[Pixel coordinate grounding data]
====
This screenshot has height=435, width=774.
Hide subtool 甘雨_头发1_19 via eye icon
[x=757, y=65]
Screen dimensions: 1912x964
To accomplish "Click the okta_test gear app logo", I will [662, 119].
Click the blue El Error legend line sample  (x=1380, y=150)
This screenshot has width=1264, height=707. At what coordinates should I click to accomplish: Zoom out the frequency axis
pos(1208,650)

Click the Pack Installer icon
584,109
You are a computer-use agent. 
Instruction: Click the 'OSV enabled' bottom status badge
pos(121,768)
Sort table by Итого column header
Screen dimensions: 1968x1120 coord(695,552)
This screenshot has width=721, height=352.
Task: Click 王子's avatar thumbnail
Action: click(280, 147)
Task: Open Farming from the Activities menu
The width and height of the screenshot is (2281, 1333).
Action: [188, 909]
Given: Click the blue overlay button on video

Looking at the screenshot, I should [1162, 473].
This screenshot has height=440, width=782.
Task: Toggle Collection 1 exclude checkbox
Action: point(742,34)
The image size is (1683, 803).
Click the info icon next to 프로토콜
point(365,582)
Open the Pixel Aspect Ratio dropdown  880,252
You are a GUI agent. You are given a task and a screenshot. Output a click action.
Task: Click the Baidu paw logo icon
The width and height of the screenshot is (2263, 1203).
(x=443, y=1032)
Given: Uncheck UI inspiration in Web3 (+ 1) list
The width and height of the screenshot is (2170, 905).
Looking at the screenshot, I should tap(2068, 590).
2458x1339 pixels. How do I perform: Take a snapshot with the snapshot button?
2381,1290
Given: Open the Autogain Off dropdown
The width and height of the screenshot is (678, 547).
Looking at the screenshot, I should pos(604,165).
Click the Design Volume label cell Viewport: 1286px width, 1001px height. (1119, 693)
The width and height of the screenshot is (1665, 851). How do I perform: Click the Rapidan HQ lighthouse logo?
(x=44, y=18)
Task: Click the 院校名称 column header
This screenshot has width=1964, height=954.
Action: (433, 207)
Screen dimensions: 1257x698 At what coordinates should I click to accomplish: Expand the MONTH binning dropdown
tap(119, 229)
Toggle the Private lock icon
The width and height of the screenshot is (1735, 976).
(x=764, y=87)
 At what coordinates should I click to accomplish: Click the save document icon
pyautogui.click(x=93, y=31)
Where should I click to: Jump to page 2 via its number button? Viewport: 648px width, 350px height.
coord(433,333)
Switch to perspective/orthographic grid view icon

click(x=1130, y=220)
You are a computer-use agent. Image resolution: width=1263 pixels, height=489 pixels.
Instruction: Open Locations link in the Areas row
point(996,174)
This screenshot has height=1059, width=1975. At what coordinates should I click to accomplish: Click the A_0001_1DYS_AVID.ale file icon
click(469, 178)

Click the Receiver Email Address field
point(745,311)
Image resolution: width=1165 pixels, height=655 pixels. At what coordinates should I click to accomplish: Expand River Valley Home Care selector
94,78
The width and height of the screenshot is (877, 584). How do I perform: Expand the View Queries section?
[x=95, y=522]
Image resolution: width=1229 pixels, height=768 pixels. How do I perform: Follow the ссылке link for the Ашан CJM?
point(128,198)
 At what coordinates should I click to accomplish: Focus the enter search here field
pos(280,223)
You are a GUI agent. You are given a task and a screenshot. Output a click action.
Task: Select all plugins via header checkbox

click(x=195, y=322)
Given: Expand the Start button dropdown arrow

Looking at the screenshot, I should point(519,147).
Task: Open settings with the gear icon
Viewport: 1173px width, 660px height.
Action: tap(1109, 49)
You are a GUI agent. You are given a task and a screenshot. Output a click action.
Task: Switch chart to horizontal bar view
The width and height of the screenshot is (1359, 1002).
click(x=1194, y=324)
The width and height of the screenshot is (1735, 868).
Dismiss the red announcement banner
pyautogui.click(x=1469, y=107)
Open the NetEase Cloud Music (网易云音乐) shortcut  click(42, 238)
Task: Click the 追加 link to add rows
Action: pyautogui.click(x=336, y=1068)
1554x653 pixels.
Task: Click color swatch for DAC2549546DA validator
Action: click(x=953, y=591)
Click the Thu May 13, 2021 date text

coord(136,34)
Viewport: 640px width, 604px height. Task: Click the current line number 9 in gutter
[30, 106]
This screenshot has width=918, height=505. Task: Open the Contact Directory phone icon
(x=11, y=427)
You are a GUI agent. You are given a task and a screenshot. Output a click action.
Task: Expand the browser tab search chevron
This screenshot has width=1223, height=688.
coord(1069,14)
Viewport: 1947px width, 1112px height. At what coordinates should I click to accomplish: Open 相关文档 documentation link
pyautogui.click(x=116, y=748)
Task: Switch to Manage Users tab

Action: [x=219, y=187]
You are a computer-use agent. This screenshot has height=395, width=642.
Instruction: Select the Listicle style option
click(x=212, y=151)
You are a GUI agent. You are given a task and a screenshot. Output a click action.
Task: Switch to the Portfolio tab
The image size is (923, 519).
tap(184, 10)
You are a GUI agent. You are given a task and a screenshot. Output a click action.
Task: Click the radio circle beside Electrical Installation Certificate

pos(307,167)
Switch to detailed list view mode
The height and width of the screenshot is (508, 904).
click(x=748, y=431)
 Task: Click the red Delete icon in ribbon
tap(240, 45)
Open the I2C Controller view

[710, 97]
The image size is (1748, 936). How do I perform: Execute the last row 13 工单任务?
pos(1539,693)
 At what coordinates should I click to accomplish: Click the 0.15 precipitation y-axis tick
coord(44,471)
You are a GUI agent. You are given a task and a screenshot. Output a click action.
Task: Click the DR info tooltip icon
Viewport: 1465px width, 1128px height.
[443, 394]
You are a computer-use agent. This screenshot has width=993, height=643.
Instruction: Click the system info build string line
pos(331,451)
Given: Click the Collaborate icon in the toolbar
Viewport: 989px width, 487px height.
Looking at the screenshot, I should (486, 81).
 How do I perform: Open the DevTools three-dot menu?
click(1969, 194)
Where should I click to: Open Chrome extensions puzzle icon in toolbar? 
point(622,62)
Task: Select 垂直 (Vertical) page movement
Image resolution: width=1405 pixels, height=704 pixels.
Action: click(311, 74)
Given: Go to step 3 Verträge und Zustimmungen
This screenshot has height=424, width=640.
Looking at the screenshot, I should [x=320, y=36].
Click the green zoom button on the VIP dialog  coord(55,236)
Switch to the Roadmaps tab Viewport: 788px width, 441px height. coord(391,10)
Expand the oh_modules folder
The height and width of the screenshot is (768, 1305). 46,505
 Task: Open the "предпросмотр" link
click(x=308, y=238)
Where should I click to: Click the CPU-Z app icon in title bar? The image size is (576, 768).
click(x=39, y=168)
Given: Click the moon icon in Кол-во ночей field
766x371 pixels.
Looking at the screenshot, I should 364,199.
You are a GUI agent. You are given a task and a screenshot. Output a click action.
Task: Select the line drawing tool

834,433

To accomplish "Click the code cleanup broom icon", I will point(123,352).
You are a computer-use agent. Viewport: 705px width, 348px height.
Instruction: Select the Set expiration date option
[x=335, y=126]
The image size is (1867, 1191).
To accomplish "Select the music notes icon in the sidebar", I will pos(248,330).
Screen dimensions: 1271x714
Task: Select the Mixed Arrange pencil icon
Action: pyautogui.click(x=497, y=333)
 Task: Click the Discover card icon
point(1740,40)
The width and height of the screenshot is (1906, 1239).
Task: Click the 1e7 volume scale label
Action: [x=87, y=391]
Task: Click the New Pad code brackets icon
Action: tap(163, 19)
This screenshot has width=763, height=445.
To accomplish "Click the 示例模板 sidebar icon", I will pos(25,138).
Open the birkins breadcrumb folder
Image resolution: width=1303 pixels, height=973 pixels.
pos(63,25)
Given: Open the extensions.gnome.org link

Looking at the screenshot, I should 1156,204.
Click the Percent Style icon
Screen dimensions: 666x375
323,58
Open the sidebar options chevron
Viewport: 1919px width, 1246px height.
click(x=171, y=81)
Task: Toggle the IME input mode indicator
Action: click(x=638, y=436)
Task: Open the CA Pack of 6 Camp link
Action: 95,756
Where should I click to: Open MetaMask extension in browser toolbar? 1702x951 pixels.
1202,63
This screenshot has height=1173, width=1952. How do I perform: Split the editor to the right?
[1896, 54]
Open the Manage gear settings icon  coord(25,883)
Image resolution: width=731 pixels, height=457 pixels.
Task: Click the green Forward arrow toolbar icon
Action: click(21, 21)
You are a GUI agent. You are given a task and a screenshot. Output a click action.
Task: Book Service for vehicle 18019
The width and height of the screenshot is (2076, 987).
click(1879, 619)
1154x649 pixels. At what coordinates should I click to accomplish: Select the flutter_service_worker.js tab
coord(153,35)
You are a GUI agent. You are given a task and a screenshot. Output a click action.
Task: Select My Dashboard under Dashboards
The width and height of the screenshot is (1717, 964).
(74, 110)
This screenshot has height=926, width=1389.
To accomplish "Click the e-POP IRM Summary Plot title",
====
ASSIGNMENT: Report, with no additional words, how many lines in the records above contain the word "computer".

SOLVED EXERCISE: 5